All efforts to locate the missing plane would continue in the coming days, Sutono, a senior official of the Indonesian Search and Rescue Agency (Basarnas), said on the sidelines of a teleconference with Indonesian President Joko Widodo.
Asked on findings of alleged debris of QZ8501 near the Nangka island in the Java Sea by an Australian AP-3C Orion plane and spotting of an oil slick and debris off the eastern Belitung island, Sutono said there has been no credible evidence to confirm those reports.
"We will survey them again tomorrow. The search would still be conducted from sunrise to dusk. We have seven days to search for the plane, which could be extended depending on developments of search operations," Sutono told Xinhua.
The search and rescue command centre, set up in the Pangkalpinang airport premises, is supervising the joint international search for the missing plane, focusing on waters between Bangka Belitung and West Kalimantan provinces and the Karimata Strait.
Singapore, Malaysia and Australia have sent planes and vessels to join in the search operation, and a South Korean AP-3C Orion plane is scheduled to arrive Tuesday.
The Airbus A320-200 disappeared Sunday en route from Surabaya in Indonesia's East Java to Singapore after the pilot requested a change of flight plan due to stormy weather.
The flight lost contact with the ground at 6.17 a.m. after air traffic control consented to the pilot's request to change the flight route but it did not approve the request to raise the height of flight to 34,000 feet (10,303 metres).

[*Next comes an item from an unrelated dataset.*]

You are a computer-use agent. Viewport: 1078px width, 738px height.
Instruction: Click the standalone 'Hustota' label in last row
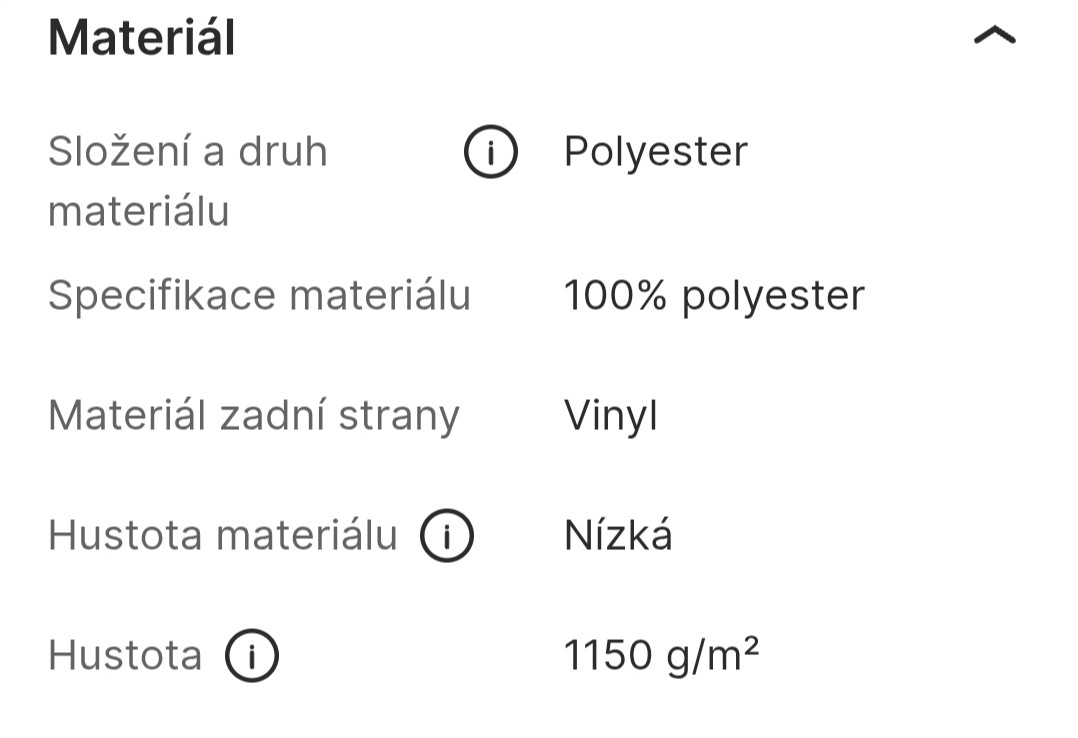[x=125, y=657]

The aircraft, which sent no distress signal, must have run out of fuel if it kept flying, said Djoko Murjatmodjo, director general of air transport in the Indonesian transport ministry.

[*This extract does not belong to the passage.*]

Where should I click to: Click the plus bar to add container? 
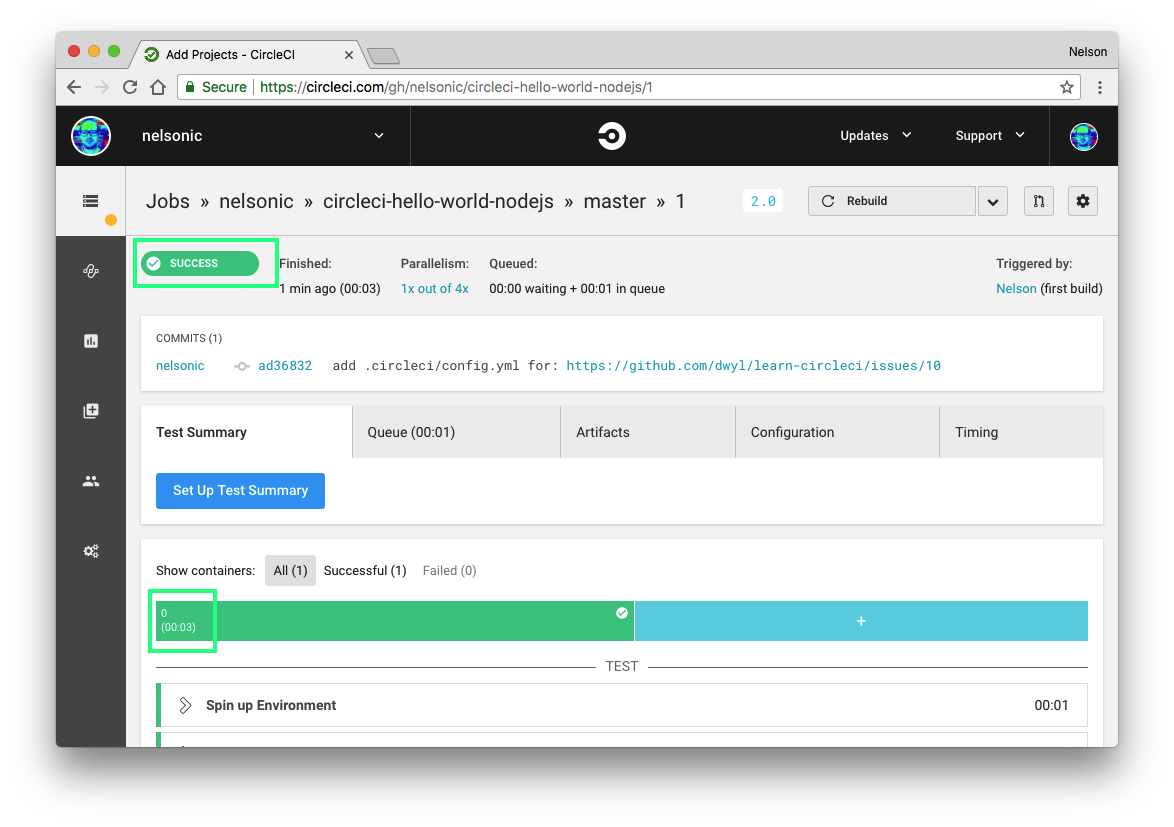point(861,621)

The ill-fated plane was carrying 162 people, including 155 Indonesians, three South Koreans, and one person each from Malaysia, Singapore, Britain and France.
Indonesian Vice President Jusuf Kalla told a press conference at Surabaya airport that he received reports that an Australian Orion surveillance plane had spotted suspicious looking objects near the Nangka Island, 1,120 km from the point where the jetliner lost contact.
However, the vice president said he could not confirm whether the objects were parts of the missing QZ8501 flight.
They "have not been clarified", he said, adding that rescuers and searchers were verifying the reports.
Air force spokesman Hadi Tjahnanto said an Indonesian helicopter had spotted an oil slick some 100 nautical miles (185 km) off the east coast of Belitung island.
"We haven't been able to confirm, however, whether it was the fuel of the AirAsia aircraft," he said.
Earlier, an Indonesian official told the media that the missing jet was believed to have sunk to the bottom of the sea.
"Because the coordinate that was given to us and the evolution from the calculation point of the flight track is at sea, our early conjecture is that the plane is at the bottom of the sea," said Bambang Sulistyo, head of Basarnas.
Should the projection be true, Indonesia would need to cooperate with other countries to bring the wreckage to the surface, he added.
Indonesian Transport Minister Ignasius Jonan Monday said the ministry would review the operations of AirAsia Indonesia following Sunday's incident.
"We will review the entire operations of AirAsia Indonesia to make sure its performance can be better in future," Jonan said at a press conference.
"We will review a lot of things, including its business operations so that we can later see safety improvements," the Jakarta Post quoted the minister as saying.
The incident is possibly the third Malaysia-linked air disaster this year. Malaysia Airlines Flight MH370, a Boeing 777 with 239 people on board, disappeared March 8 after diverting from its Kuala Lumpur-Beijing course. No trace of the jetliner has been found yet despite massive international search efforts.
Months later, flight MH17, also a Boeing 777, went down July 17 in war-torn eastern Ukraine en route from Amsterdam to Kuala Lumpur, killing all 298 aboard.
According to a report, AirAsia's share price dropped to a low of 2.56 Malaysian ringgits (about $0.73) Monday following the disappearance of flight QZ8501.
The shares fell 7.8 percent, the biggest drop since September 2011, Xinhua reported.
AirAsia, a low-cost carrier established in 2001 by Tony Fernandes, a Malaysian of Indian descent, has dominated cheap travel in the region for years with about 100 destinations and affiliate companies in several Asian countries.